Notre Dame physicists celebrate announcement of Nobel Prize for Higgs discovery

Author: Marissa Gebhard

Notre Dame high energy physicists (L to R) Mitch Wayne, Kevin Lannon, Colin Jessop, Randy Ruchti, Mike Hildreth and Nancy Marinelli (not pictured) worked with a number of international collaborators on the search for the Higgs boson Notre Dame high energy physicists (L to R) Mitch Wayne, Kevin Lannon, Colin Jessop, Randy Ruchti, Mike Hildreth and Nancy Marinelli (not pictured) worked with a number of international collaborators on the search for the Higgs boson

At 6:45 a.m. Tuesday (Oct. 8), the Royal Swedish Academy of Sciences awarded the Nobel Prize in physics to theorists Peter Higgs and Francois Englert to recognize their work developing the theory of what is now known as the Higgs field, which gives elementary particles mass. U.S. scientists played a significant role in advancing the theory and in discovering the particle that proves the existence of the Higgs field, the Higgs boson.

Colin Jessop, professor of physics at the University of Notre Dame, is the leader of the Notre Dame team that works on the Compact Muon Solenoid (CMS) collaboration at CERN. The team’s experiment is one of two Large Hadron Collider (LHC) experiments that shared the Higgs boson discovery. Last year, when the scientists unveiled new data, Jessop said, “All of a sudden I saw a peak that indicated the Higgs, and I fell off my chair, literally. I was walking around in a daze for a day because it was so stunning.”

Notre Dame high-energy physicists Alexey Drozdetskiy, Michael Hildreth, Kevin Lannon, Nancy Marinelli, Randy Ruchti and Mitchell Wayne are also part of the Notre Dame CMS team. “The Notre Dame group has significant leadership roles in a number of key areas on the CMS experiment,” Wayne said, “including building part of the detector, helping operate the detector while data was collected, developing software, analyzing data and working on upgrades to improve the detector’s performance.”

In the 1960s, Higgs and Englertalong with other theorists published papers introducing key concepts in the theory of the Higgs field. In 2012, scientists on the international ATLAS and CMS experiments, performed at the Large Hadron Collider at CERN laboratory in Europe, confirmed this theory when they announced the discovery of the Higgs boson.

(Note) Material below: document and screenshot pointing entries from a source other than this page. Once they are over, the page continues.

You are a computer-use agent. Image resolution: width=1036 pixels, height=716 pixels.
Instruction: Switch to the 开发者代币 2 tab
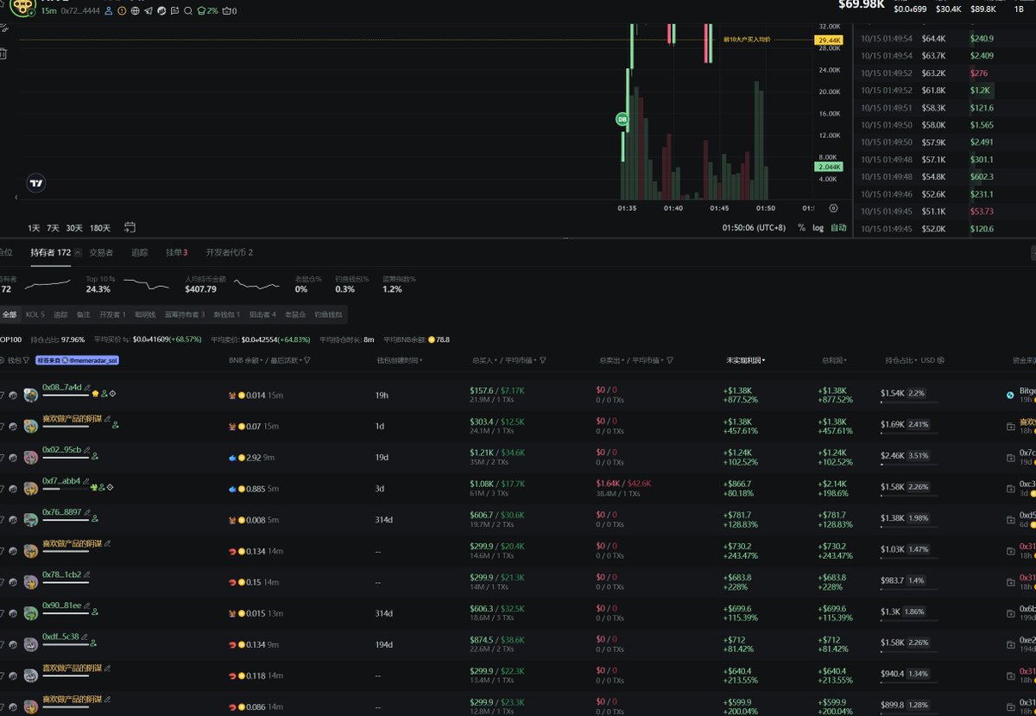(229, 253)
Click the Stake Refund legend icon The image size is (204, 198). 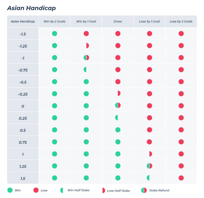point(144,190)

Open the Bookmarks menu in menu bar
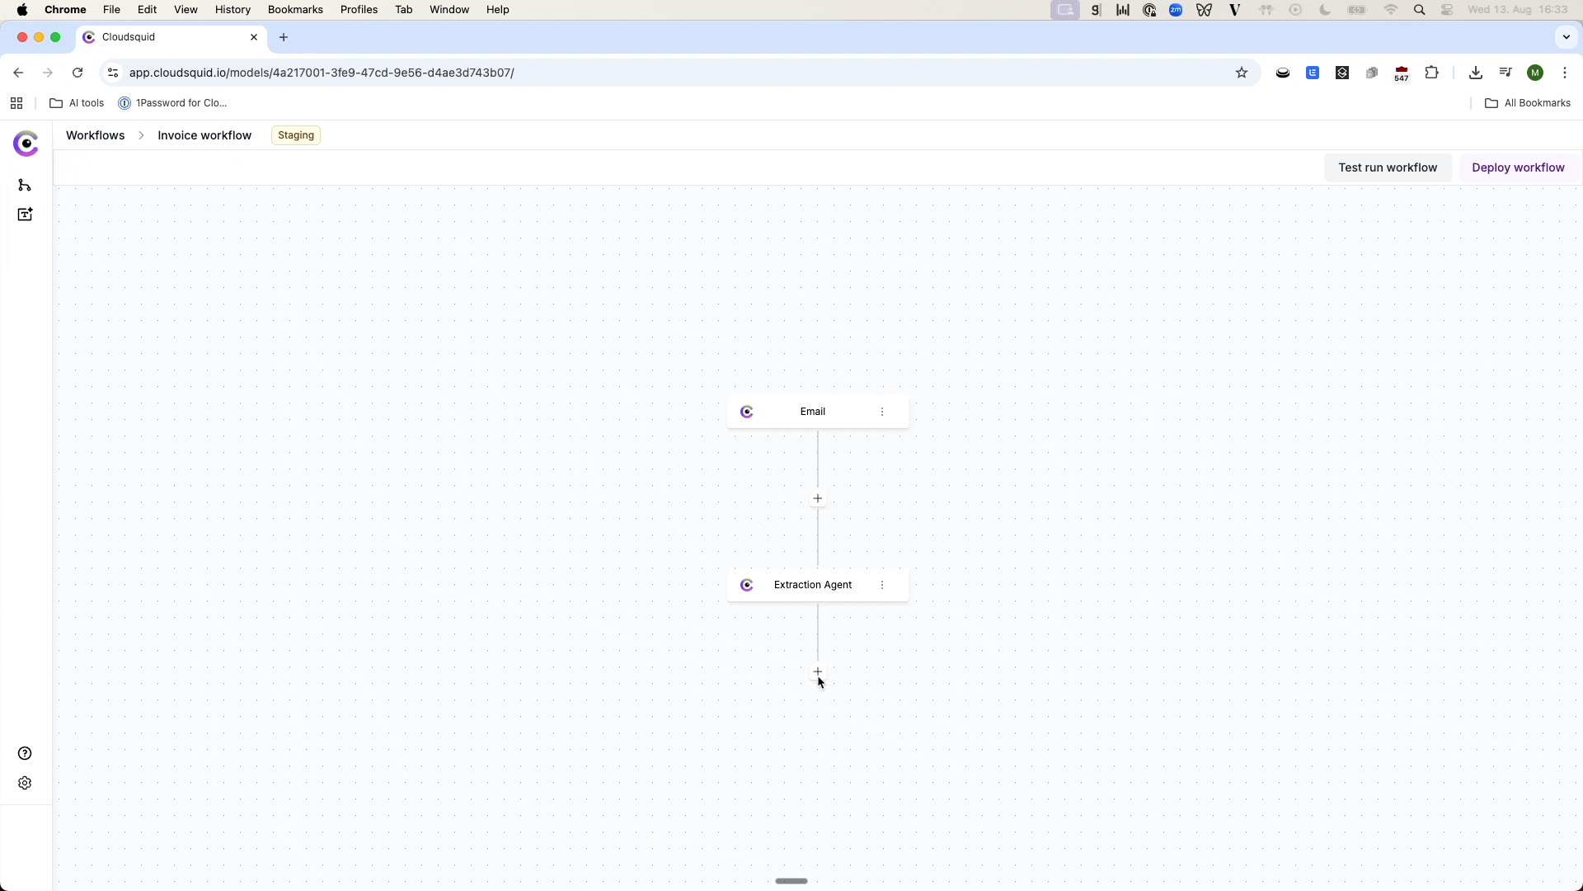tap(294, 10)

The prediction and then discovery of the Higgs boson, almost 50 years apart, highlights the close connection between the work of experimental physicists, who labor to test and overturn the laws of physics in laboratories around the world, and theoretical physicists, who work to build mathematical frameworks for understanding nature from all that data. “Sometimes, like in the case of the Higgs boson, theory is years ahead of experiment. In other cases, theorists are shocked by experimental results and spend years trying to incorporate them into our models,” said Antonio Delgado, who, along with Ikaros Bigi, Christopher Kolda and Adam Martin, works on the theory of the Higgs boson at Notre Dame.

The Notre Dame experimental group is part of a larger collaboration of nearly 2,000 physicists from U.S. institutions that participate in the CMS and ATLAS experiments, making up about 23 percent of the ATLAS collaboration and 33 percent of CMS at the time of the Higgs discovery. By remotely accessing and analyzing data through high-capacity networks and grids, the U.S. scientists contribute their knowledge and expertise. According to Fermilab, “U.S. scientists provided a significant portion of the intellectual leadership on Higgs analysis teams for both experiments.”

The discovery of the Higgs boson at CERN was the culmination of decades of effort by experimental and theoretical physicists and engineers around the world, at the LHC as well as the Tevatron accelerator at Fermilab, and the Large Electron Positron accelerator, which once inhabited the tunnel where the LHC resides.